​​​​​​​BAŞKAN ÖZYOLCU'DAN BÖLGE SORUNLARININ TESPİTİ VE MERKEZİ HÜMETE ÖNERİ  

​​​​​​​BAŞKAN ÖZYOLCU'DAN BÖLGE SORUNLARININ TESPİTİ VE MERKEZİ HÜMETE ÖNERİ  
Editör: Söyler Haber
25 Mayıs 2021 - 00:16 - Güncelleme: 25 Mayıs 2021 - 01:06



BAŞKAN ÖZYOLCU’DAN BÖLGE SORUNLARININ TESPİTİ
VE MERKEZİ HÜMETE ÖNERİ  

Merkezi Hükümet ve Genel Siyasetle İlgili Beklenti ve Öneriler

Barış, Huzur ve Güven Ortamının Tesisi:
Doğu ve Güneydoğu bölgelerimizde birliğin ve kardeşliğin tesisinin sağlanması ve güçlendirilmesi için hükümetimiz tarafından yeni adımlar atılmalı. Bu çerçevede doğrudan bölge halkını gerçek kanaat önderlerini ve STK’ları muhatap alarak barış huzur ve güveni tesis edecek yeni politikalar geliştirmeli.
Ülkemizin uzun yıllardan sonra Cumhurbaşkanımızın başkanlığındaki hükümetler döneminde elde ettiği çözüm, barış huzur ve güven şansını ittifak içinde yer alacak partilerin bencil heves ve tutumlarına feda etmemeli. Barış, huzur ve güven ortamının tesisinde milletimizin uzun vadede menfaatleri öne çıkarılmalı.

Terörle mücadele edilirken, bir takım açıklama ve söylemlerle terörle hiçbir ilgisi olmayan Kürt yurttaşlarımızın incitilmemesi düşünülmeli söylem oluştururken yurttaşlarımızın hassasiyetleri göz önünde bulundurulmalı hatta terörle mücadelede Kürt yurttaşlarımızla iş birliği ve söylem birliği geliştirilmeli.
Halkımız kavgacı, ötekileştirici, çatışmacı söylemler yerine, her kesime şefkat hissettiren bir yaklaşımın oluşması beklentisindedir.

Adalet ve Özgürlükler:
Uzun yargılama ve tutuklama süreleri hak arama özgürlüğünü işlevsiz hale getirir. Bu konuda somut önlemlere ihtiyaç bulunmaktadır.
Hukuki güvenlik ve hukuki belirlilik ilkeleri gereğince, terör suçları için kullanılan iltisak ve irtibat gibi kavramların kanuni tanımı yapılırsa ve bunlarla ilgili kriterler sayılı halde kanunda yer alırsa adalette eşgüdümsüzlük ortadan kaldırılmış olur.

------------------------------------------------------------------------

Okunacak bölümde uzun yargılama ve tutuklama sürelerinin neyi işlevsiz hale getirdiği söyleniyor?

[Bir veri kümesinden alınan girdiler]

------------------------------------------------------------------------

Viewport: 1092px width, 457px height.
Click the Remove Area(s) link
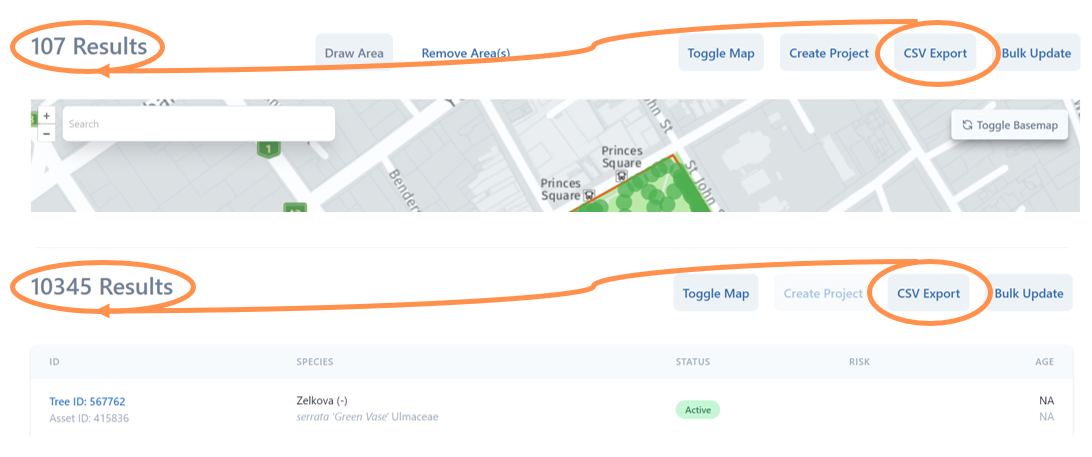tap(466, 53)
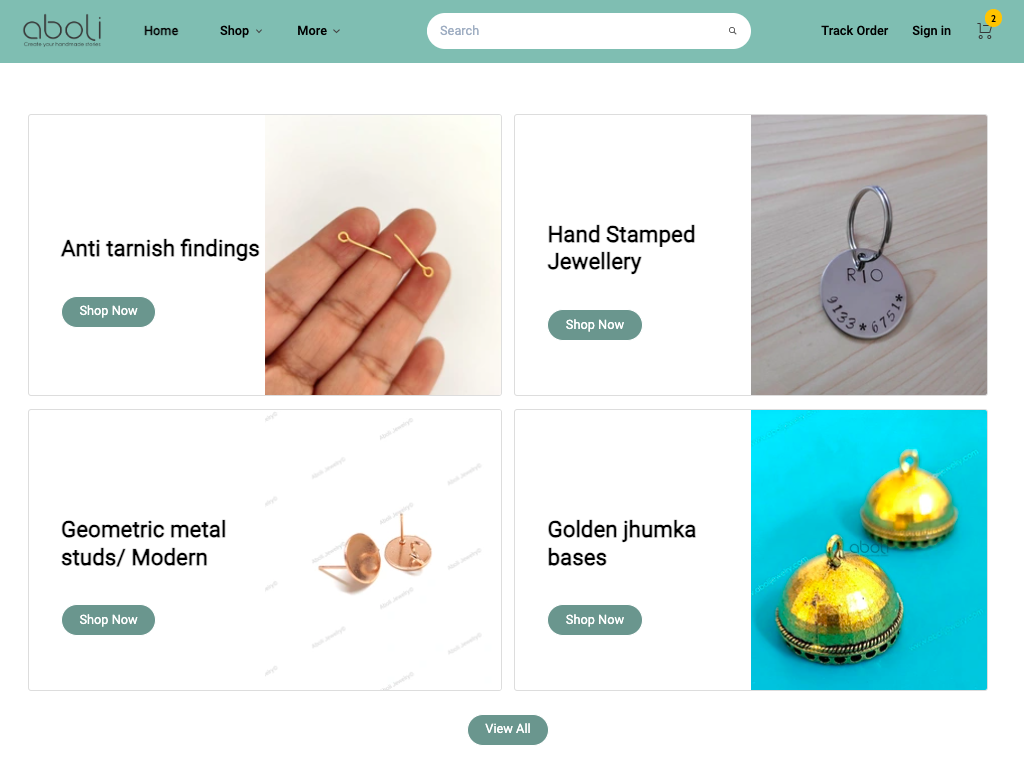Open the eye pins hand photo
The image size is (1024, 761).
383,255
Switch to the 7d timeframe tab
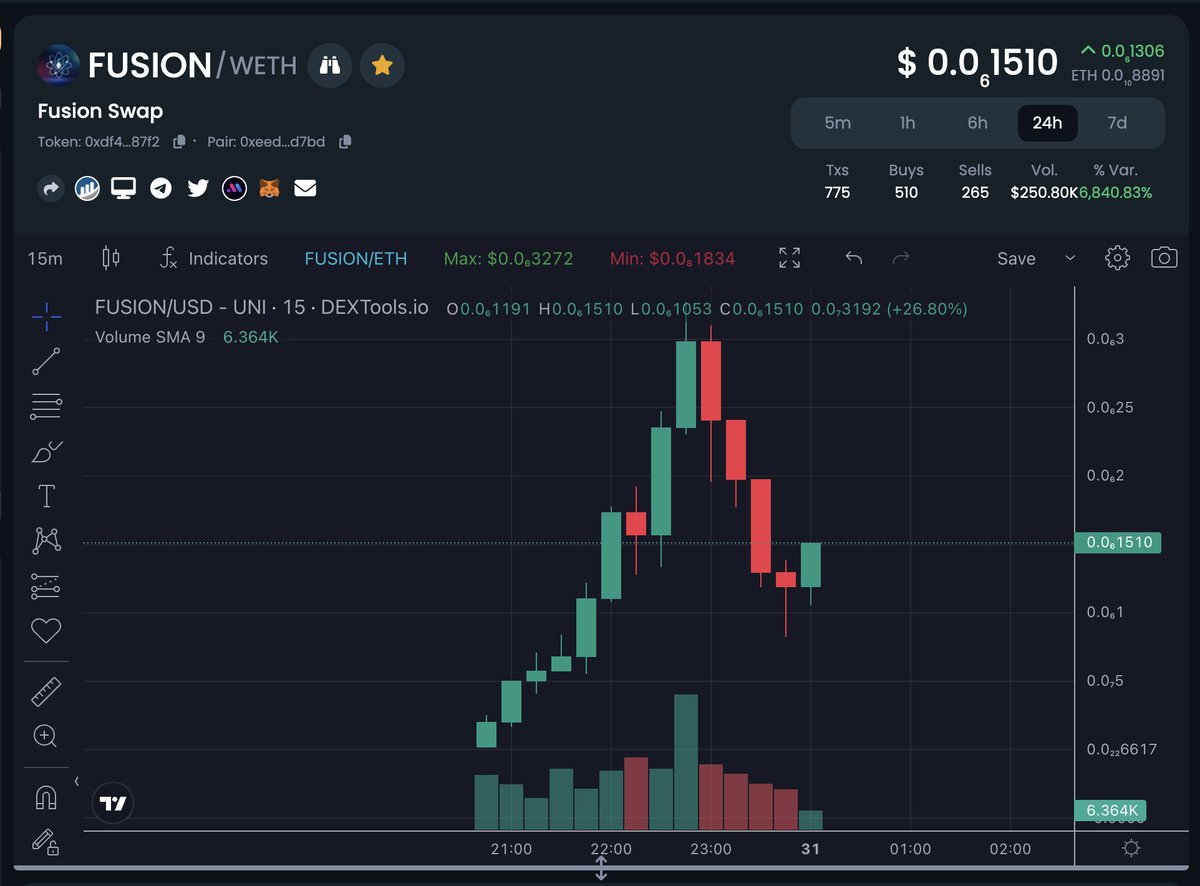Screen dimensions: 1200x886 click(x=1117, y=122)
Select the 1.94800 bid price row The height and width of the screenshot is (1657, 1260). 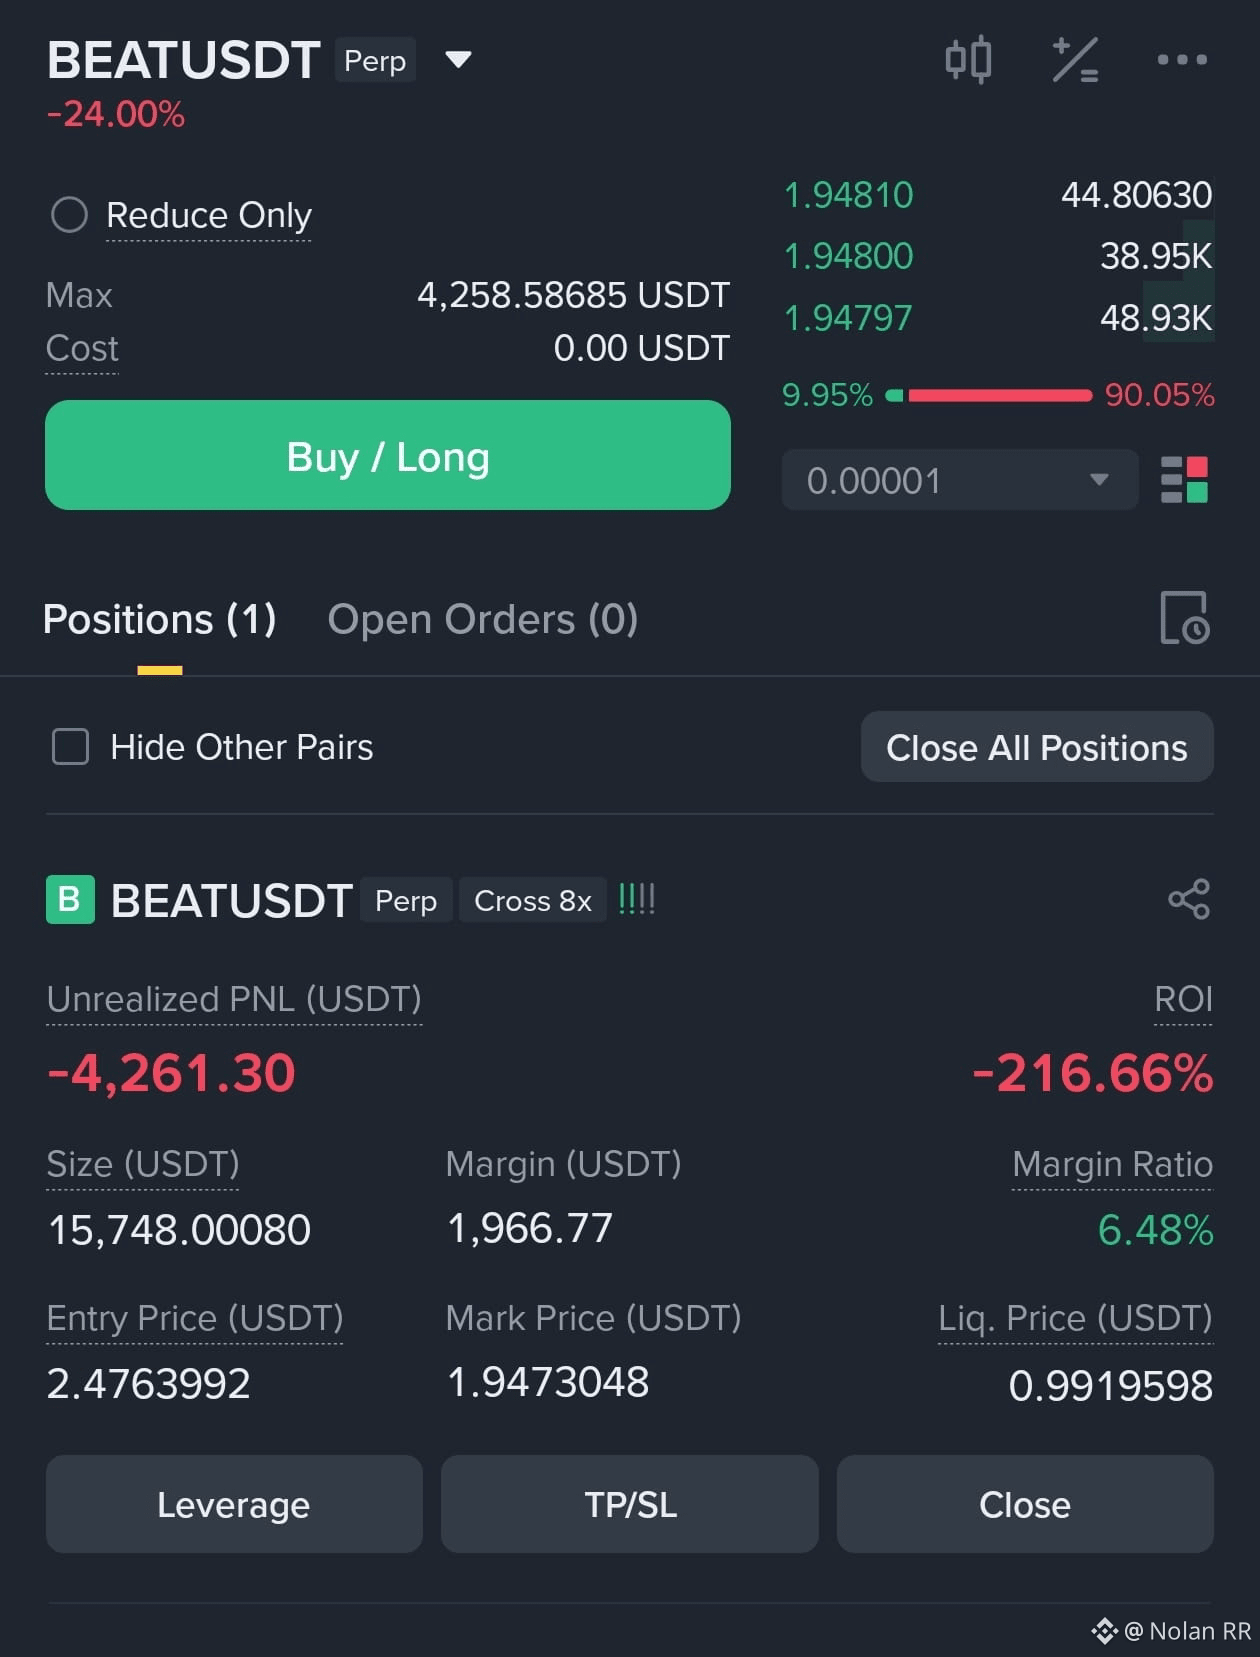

------------------------------------------------------------------------

=== Alıştırma sonucu ===
Uzun yargılama ve tutuklama süreleri hak arama özgürlüğünü işlevsiz hale getirir.